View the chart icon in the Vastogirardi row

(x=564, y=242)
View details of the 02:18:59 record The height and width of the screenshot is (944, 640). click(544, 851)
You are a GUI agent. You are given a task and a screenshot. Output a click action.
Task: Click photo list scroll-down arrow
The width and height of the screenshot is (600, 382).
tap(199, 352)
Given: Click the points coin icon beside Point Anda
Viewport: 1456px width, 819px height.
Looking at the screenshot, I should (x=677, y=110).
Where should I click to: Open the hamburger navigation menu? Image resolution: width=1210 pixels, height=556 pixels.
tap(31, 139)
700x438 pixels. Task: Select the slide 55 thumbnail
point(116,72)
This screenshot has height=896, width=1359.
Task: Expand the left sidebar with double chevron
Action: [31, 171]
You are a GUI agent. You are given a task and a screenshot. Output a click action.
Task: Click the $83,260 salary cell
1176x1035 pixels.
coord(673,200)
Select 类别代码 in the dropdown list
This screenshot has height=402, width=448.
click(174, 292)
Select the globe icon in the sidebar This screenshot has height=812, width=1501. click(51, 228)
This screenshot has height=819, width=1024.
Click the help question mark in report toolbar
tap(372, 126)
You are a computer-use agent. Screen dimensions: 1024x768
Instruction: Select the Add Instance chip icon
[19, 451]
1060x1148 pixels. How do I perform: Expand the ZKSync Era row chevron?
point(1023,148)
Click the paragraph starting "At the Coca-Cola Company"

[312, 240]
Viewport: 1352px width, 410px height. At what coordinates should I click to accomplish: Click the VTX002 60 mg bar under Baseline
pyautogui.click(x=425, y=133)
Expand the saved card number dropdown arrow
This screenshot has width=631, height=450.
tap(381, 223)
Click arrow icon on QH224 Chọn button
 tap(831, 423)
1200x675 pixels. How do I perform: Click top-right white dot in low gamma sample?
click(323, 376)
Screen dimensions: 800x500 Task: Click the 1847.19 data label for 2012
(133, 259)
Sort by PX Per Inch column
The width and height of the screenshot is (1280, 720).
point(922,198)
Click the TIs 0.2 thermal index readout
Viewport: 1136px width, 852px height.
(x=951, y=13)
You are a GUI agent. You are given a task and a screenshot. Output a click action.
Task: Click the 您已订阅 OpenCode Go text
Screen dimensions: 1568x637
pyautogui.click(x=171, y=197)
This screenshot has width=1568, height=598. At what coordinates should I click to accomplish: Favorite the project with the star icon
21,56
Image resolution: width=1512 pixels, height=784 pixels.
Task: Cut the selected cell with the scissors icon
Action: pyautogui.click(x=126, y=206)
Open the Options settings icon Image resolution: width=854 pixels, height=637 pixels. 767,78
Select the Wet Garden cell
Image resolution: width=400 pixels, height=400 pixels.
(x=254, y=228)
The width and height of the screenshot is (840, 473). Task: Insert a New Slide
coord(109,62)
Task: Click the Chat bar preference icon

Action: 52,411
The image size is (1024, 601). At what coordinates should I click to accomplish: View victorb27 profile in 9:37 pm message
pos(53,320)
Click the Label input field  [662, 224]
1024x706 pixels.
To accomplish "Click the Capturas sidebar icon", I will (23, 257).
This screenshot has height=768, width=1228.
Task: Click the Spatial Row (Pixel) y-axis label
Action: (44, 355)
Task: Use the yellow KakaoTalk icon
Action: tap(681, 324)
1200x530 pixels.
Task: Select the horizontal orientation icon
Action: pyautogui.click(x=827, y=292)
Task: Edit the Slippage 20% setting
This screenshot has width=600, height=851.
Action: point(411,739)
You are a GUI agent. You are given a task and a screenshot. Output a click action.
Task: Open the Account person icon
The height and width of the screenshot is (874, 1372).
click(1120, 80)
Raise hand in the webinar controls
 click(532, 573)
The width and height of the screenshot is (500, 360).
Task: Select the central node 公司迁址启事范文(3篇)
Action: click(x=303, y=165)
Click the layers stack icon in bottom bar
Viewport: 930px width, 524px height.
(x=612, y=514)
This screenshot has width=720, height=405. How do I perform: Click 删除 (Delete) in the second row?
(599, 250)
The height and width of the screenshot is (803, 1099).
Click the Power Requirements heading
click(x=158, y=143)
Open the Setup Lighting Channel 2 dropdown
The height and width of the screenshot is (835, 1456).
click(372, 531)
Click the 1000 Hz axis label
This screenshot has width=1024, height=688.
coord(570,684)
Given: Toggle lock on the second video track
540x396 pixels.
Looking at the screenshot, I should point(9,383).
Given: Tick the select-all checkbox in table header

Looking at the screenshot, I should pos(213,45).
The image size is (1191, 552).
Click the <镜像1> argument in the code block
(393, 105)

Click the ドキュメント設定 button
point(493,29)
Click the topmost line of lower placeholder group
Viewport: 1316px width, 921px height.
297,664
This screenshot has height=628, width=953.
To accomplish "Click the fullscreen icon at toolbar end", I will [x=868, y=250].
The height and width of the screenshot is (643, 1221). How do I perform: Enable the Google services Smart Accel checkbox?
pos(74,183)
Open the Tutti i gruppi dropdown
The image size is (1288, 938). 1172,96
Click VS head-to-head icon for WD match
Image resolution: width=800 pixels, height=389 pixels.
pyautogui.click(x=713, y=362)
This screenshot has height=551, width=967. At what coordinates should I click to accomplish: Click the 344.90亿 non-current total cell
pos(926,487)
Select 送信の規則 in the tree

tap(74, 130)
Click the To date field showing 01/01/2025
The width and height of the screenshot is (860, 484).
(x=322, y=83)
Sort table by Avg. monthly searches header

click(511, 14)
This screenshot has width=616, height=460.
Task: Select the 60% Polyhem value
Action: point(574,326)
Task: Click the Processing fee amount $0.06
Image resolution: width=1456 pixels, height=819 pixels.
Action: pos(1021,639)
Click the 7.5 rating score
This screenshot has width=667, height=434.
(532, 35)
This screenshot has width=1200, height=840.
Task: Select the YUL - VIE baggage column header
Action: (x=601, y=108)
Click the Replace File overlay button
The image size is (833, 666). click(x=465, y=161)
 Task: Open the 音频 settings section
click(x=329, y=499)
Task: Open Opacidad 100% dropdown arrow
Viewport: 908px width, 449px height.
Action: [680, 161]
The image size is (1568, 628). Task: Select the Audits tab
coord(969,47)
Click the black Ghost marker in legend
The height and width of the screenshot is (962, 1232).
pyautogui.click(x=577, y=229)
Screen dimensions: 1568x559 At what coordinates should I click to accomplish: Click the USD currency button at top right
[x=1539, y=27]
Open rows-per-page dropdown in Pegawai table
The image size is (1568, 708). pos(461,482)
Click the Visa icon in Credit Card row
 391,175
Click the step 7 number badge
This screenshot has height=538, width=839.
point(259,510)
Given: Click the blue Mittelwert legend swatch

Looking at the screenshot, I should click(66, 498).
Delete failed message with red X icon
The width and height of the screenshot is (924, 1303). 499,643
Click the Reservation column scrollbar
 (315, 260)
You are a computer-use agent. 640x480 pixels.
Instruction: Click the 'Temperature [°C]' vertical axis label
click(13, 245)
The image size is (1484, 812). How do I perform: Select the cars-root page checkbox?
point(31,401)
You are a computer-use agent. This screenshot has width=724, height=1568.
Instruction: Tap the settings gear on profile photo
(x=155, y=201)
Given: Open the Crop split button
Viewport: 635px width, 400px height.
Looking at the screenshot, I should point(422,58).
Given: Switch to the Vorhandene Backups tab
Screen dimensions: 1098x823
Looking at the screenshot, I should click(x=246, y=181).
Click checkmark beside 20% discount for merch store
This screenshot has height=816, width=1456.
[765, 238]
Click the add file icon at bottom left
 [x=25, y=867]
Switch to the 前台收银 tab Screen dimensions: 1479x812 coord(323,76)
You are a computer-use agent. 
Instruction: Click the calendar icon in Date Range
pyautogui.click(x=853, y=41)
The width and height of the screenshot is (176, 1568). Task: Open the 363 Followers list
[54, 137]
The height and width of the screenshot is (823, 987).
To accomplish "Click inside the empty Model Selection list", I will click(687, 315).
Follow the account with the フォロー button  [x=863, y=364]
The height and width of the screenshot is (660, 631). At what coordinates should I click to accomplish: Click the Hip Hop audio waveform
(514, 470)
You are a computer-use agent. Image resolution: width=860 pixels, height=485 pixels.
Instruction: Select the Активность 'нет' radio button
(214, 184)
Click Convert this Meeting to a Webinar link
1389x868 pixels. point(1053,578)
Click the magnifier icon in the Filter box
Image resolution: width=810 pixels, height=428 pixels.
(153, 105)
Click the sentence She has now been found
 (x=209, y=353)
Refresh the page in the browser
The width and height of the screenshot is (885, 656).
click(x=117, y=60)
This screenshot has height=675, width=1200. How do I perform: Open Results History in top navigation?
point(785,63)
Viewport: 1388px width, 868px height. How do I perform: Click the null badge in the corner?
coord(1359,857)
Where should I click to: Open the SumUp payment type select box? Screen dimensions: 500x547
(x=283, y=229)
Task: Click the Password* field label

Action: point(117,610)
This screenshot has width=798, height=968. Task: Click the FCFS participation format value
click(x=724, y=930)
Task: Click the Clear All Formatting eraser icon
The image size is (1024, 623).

----

[Your instructions]
In the records above, the line with "Screen dimensions: 1568x559" marks the start and the line with "Given: Open the Crop split button" marks the end; copy that stretch exactly, both lines included, and nothing else.

[Answer box]
Screen dimensions: 1568x559 At what coordinates should I click to accomplish: Click the USD currency button at top right
[x=1539, y=27]
Open rows-per-page dropdown in Pegawai table
The image size is (1568, 708). pos(461,482)
Click the Visa icon in Credit Card row
 391,175
Click the step 7 number badge
This screenshot has height=538, width=839.
point(259,510)
Given: Click the blue Mittelwert legend swatch

Looking at the screenshot, I should click(66, 498).
Delete failed message with red X icon
The width and height of the screenshot is (924, 1303). 499,643
Click the Reservation column scrollbar
 (315, 260)
You are a computer-use agent. 640x480 pixels.
Instruction: Click the 'Temperature [°C]' vertical axis label
click(13, 245)
The image size is (1484, 812). How do I perform: Select the cars-root page checkbox?
point(31,401)
You are a computer-use agent. This screenshot has width=724, height=1568.
Instruction: Tap the settings gear on profile photo
(x=155, y=201)
Given: Open the Crop split button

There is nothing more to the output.